[Begin Record set]
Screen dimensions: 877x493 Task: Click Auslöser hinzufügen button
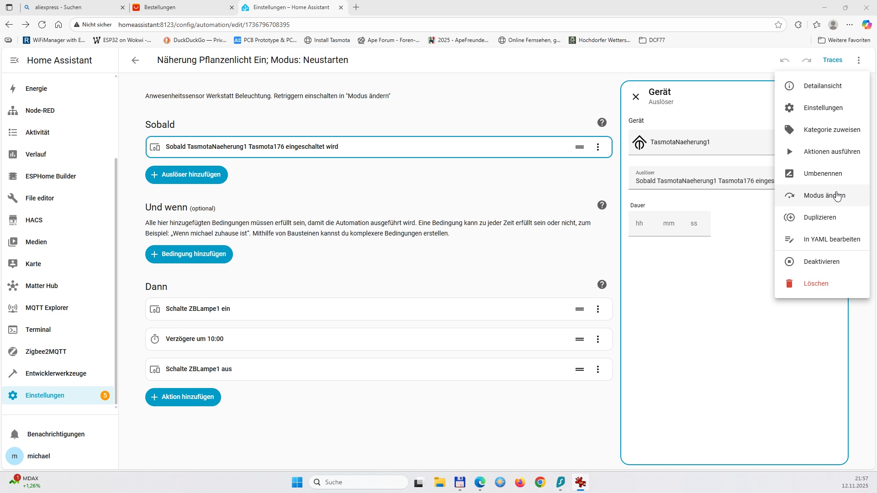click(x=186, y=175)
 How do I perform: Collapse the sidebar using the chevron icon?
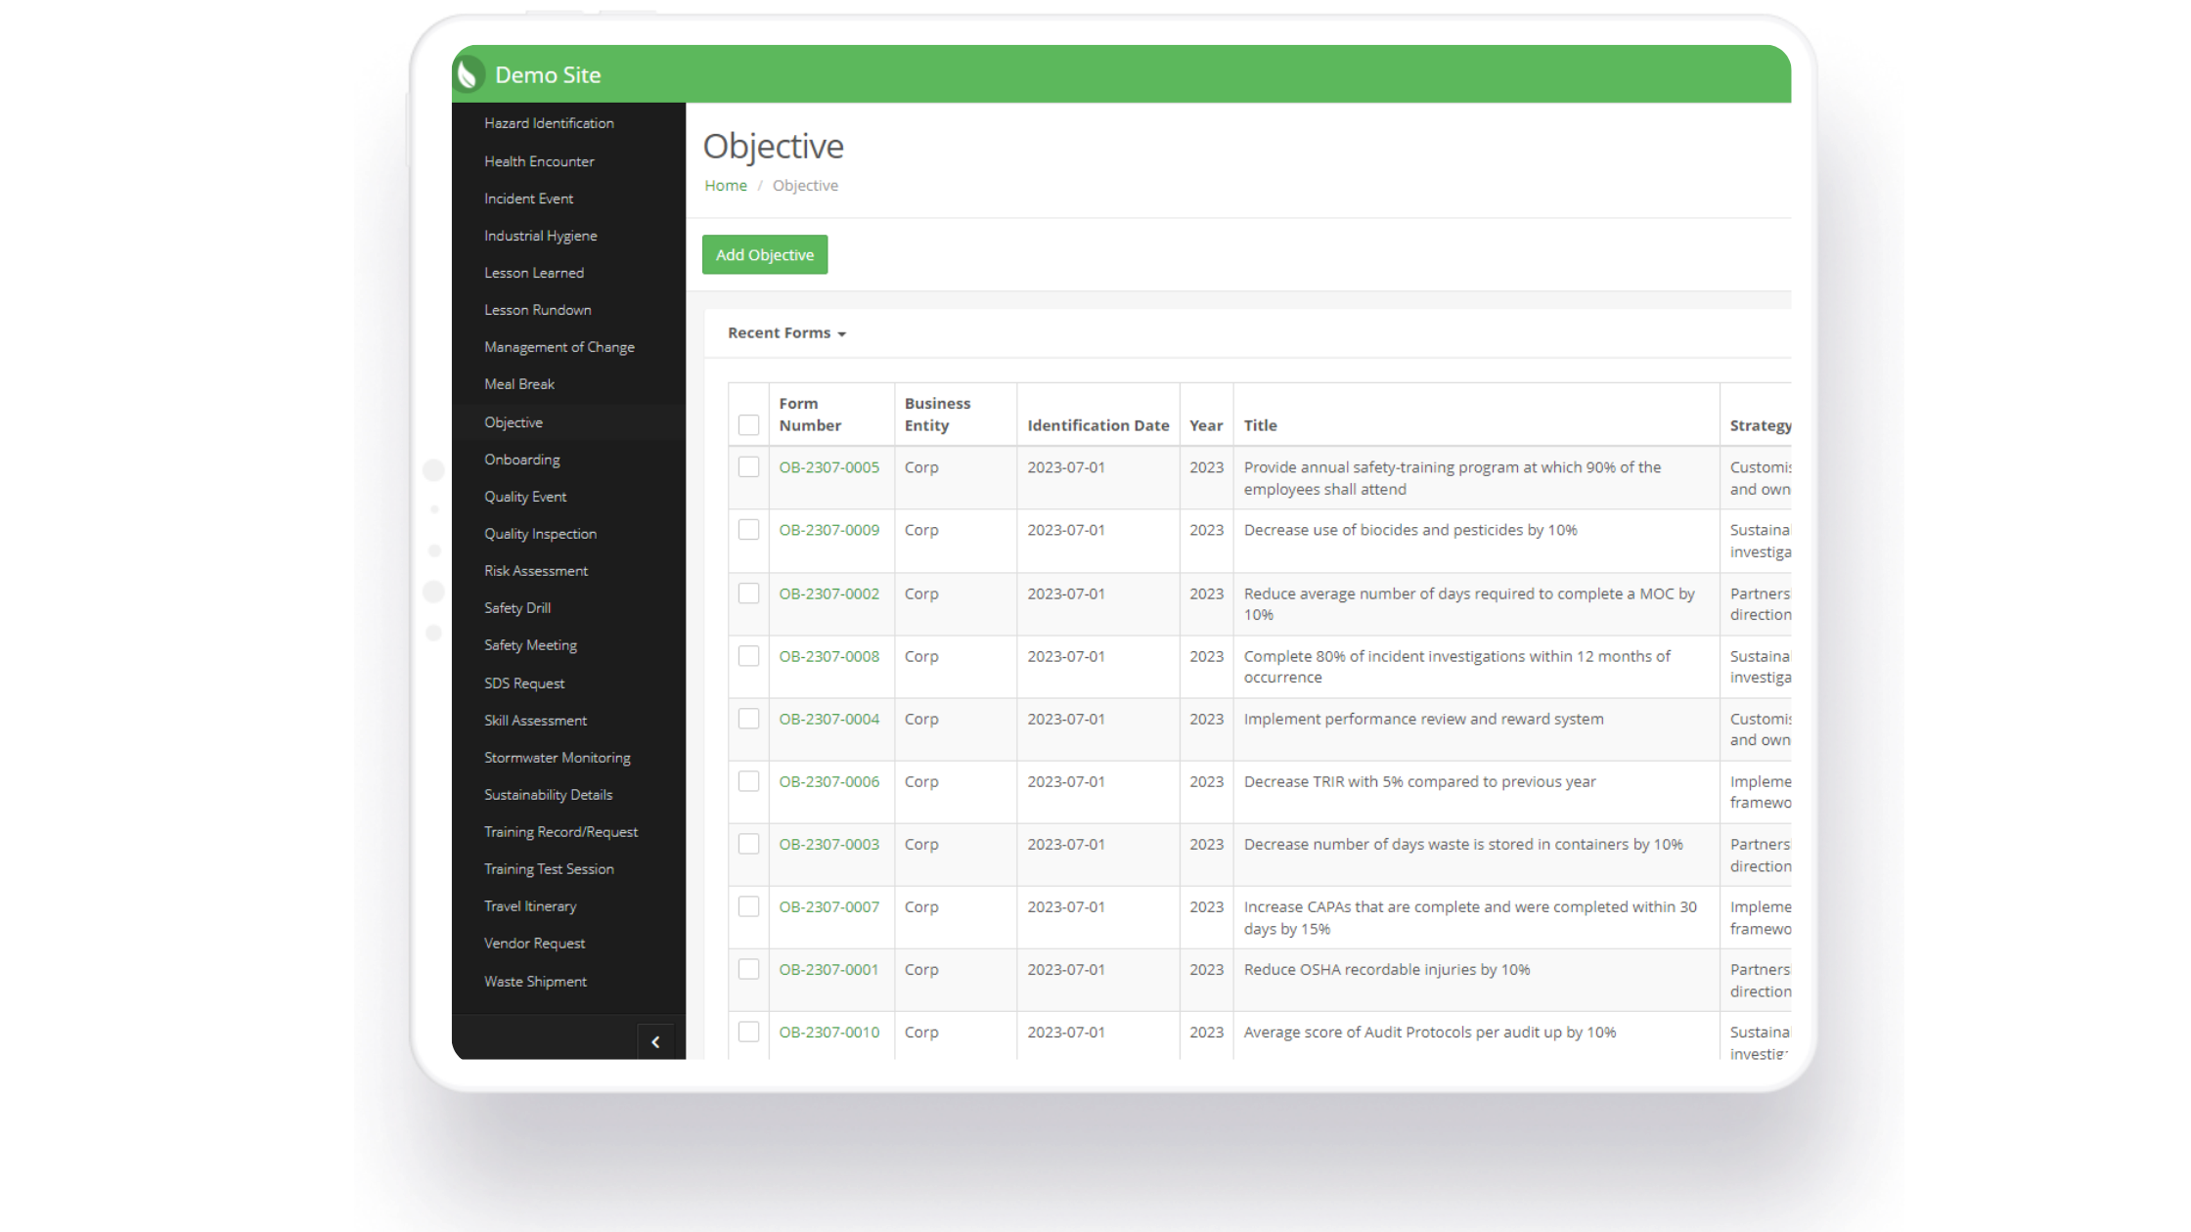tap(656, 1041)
[End Record set]
[Begin Record set]
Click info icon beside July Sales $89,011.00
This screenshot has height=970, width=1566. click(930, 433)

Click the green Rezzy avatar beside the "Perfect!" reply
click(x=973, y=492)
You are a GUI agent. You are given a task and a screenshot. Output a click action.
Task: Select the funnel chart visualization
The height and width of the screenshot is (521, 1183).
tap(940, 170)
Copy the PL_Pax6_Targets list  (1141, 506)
[End Record set]
To be done
Rename "sidebar" to "side panel" in the entries, starting with the line that contains "Screen dimensions: 877x493" and going on through the line that contains "tap(656, 1041)", and change nothing else. Give only those lines, and leave the pictures out.

Problem solution
Screen dimensions: 877x493 Task: Click Auslöser hinzufügen button
click(x=186, y=175)
 How do I perform: Collapse the side panel using the chevron icon?
tap(656, 1041)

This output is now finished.